ErrHuman
ErrHuman

Reputation: 345

Uploading CSV file in Google Apps Script to BigQuery table - rogue commas in rows

Good day all,

Background story: I have a report in a CSV file emailed to me daily. I'm trying to create a script in GAS to download the CSV file in Google Drive and then upload it into a BigQuery table. GAS is the only scripting tool we have enabled so I'm stuck with it. I'm new both to JavaScript in general as well as BigQuery API

code:

function testFunction() {

  var file = DriveApp.getFilesByName("my_csv_file.csv")
  var csv = file.next().getBlob().setContentType('application/octet-stream').getDataAsString();
  var csvData = Utilities.parseCsv(csv);

  // I need to do the following to get the yyyy-MM-dd format

  for (var i = 1; i < csvData.length; i++) {
    var csvdate = csvData[i][1];
    csvData[i][1] = csvdate.substring(6, 10) + "-" + csvdate.substring(3, 5) + "-" + csvdate.substring(0, 2);
    }

  var csvString = csvData.join("\n");  

 var blob = Utilities.newBlob(csvString, "text/csv")
 var data = blob.setContentType('application/octet-stream');

  var projectId = 'my_project_id';
  var datasetId = 'my_dataset';
  var tableId   = 'bigquery_table';

  var job = {
    configuration: {
      load: {
        destinationTable: {
          projectId: projectId,
          datasetId: datasetId,
          tableId: tableId
        },
        source_format: 'CSV',
        skipLeadingRows: 1,
        allowJaggedRows: 'TRUE',
        allow_quoted_newlines: 'TRUE',
      }
    }
  };
  job = BigQuery.Jobs.insert(job, projectId, data);

}

And the job error I'm getting:

Error encountered during job execution:
Error while reading data, error message: CSV table encountered too many errors, giving up.
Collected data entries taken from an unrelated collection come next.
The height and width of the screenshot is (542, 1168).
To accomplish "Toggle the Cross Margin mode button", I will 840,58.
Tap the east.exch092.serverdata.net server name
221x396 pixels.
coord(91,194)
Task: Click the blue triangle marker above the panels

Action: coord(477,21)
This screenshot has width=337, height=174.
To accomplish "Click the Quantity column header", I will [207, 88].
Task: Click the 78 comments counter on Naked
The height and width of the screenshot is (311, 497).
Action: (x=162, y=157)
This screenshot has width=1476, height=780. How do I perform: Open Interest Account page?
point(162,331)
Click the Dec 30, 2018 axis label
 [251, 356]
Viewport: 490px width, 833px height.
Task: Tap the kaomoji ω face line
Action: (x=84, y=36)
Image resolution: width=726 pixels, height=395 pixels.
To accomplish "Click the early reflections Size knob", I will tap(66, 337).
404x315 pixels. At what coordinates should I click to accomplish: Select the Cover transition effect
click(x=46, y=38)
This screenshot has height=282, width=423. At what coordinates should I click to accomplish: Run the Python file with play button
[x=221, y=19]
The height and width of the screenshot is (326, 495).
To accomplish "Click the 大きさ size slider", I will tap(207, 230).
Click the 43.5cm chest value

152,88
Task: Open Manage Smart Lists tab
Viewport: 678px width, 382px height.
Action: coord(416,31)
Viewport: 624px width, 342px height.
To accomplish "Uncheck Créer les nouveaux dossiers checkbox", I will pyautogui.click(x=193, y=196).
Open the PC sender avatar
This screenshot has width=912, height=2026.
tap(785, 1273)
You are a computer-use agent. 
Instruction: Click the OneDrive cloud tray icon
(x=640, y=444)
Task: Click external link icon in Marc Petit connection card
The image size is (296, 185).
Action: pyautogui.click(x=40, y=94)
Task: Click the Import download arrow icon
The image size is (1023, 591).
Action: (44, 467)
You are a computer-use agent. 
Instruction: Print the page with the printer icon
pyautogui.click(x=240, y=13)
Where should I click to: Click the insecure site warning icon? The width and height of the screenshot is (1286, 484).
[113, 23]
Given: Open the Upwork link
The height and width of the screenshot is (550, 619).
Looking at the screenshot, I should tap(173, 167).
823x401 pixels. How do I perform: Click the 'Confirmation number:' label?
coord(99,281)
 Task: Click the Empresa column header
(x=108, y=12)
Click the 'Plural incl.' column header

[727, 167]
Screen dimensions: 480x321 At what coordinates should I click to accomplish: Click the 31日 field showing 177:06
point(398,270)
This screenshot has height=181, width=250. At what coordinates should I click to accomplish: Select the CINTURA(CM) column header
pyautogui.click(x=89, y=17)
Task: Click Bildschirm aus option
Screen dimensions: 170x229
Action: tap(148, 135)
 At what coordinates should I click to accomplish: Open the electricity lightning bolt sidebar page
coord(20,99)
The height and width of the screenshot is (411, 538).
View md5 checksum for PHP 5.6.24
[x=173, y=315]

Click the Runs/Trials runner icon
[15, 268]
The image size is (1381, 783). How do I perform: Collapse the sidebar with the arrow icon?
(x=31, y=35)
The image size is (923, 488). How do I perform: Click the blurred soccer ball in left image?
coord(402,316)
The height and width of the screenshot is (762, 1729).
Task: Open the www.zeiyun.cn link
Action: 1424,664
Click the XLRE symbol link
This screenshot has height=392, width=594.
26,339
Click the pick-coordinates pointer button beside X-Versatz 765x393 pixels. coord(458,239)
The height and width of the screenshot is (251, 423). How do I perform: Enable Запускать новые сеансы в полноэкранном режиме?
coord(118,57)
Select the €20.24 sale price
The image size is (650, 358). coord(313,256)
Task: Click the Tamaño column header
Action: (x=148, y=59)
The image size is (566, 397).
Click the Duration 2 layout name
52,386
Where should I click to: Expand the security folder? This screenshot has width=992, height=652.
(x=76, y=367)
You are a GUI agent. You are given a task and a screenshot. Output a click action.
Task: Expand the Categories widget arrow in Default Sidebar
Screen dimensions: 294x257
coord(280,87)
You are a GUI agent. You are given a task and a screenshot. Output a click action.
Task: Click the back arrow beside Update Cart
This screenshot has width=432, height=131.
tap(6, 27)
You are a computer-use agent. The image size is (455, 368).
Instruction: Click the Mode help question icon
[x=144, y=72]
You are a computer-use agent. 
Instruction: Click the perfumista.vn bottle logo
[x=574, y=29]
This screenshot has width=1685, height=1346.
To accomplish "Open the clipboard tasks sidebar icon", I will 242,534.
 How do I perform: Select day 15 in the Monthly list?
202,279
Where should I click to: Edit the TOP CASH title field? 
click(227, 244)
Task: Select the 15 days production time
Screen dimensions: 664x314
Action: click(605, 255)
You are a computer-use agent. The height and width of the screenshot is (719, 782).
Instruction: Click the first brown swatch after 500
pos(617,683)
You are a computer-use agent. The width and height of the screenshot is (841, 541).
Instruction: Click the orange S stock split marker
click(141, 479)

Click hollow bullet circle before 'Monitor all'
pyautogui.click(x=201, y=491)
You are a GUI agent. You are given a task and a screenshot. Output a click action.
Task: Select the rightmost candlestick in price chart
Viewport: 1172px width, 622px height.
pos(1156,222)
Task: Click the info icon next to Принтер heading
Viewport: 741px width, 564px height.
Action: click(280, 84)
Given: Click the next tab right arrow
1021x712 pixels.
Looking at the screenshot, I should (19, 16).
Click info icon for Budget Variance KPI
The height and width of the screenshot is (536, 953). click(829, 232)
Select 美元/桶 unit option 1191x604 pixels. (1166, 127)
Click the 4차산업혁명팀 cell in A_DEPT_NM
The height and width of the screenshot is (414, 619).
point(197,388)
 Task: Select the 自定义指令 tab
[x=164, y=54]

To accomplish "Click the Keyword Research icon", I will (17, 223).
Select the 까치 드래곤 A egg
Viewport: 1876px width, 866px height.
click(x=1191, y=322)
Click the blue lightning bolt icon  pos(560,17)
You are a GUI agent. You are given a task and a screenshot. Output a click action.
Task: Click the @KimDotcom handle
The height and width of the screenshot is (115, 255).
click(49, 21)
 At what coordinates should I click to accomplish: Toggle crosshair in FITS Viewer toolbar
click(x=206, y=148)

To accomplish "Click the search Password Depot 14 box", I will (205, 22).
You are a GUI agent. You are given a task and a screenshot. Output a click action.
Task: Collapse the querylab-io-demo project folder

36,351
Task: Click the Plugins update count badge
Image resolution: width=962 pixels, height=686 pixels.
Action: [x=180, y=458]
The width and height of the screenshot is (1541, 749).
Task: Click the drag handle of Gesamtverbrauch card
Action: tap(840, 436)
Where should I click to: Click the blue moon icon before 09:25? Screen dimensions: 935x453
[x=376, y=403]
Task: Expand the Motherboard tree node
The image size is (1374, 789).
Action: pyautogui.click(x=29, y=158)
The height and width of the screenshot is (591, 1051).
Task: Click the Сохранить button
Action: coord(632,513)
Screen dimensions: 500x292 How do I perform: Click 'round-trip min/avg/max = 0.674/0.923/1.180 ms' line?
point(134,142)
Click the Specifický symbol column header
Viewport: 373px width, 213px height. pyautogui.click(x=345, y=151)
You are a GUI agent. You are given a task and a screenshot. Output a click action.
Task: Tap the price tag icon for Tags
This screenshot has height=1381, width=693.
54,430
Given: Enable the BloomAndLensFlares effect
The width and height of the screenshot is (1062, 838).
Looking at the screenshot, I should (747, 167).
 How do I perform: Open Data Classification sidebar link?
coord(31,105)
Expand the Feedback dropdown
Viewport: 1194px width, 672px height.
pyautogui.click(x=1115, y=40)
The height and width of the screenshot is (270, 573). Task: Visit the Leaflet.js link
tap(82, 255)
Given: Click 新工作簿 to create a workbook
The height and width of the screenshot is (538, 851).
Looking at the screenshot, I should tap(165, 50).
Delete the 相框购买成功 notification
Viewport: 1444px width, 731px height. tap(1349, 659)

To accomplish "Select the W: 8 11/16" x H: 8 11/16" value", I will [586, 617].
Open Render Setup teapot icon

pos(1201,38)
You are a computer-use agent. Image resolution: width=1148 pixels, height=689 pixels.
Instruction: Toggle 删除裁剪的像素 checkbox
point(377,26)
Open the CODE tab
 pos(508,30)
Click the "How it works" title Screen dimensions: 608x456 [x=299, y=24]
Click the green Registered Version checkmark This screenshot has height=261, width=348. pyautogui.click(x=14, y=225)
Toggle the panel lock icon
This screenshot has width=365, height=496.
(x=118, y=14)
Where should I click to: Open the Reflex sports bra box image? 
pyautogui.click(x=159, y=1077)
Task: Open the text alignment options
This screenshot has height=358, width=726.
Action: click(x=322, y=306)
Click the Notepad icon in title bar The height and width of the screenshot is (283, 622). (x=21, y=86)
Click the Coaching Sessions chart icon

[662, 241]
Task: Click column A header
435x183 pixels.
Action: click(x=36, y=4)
Rows: 1290; errors: 1. Please look into the errors[] collection for more details.
Failure details:
 - Error while reading data, error message: Too many values in row
   starting at position: 239165.
 - You are loading data without specifying data format, data will be
   treated as CSV format by default. If this is not what you mean,
   please specify data format by --source_format.

The thing I don't get: I am specifying the source_format - am I doing it wrong?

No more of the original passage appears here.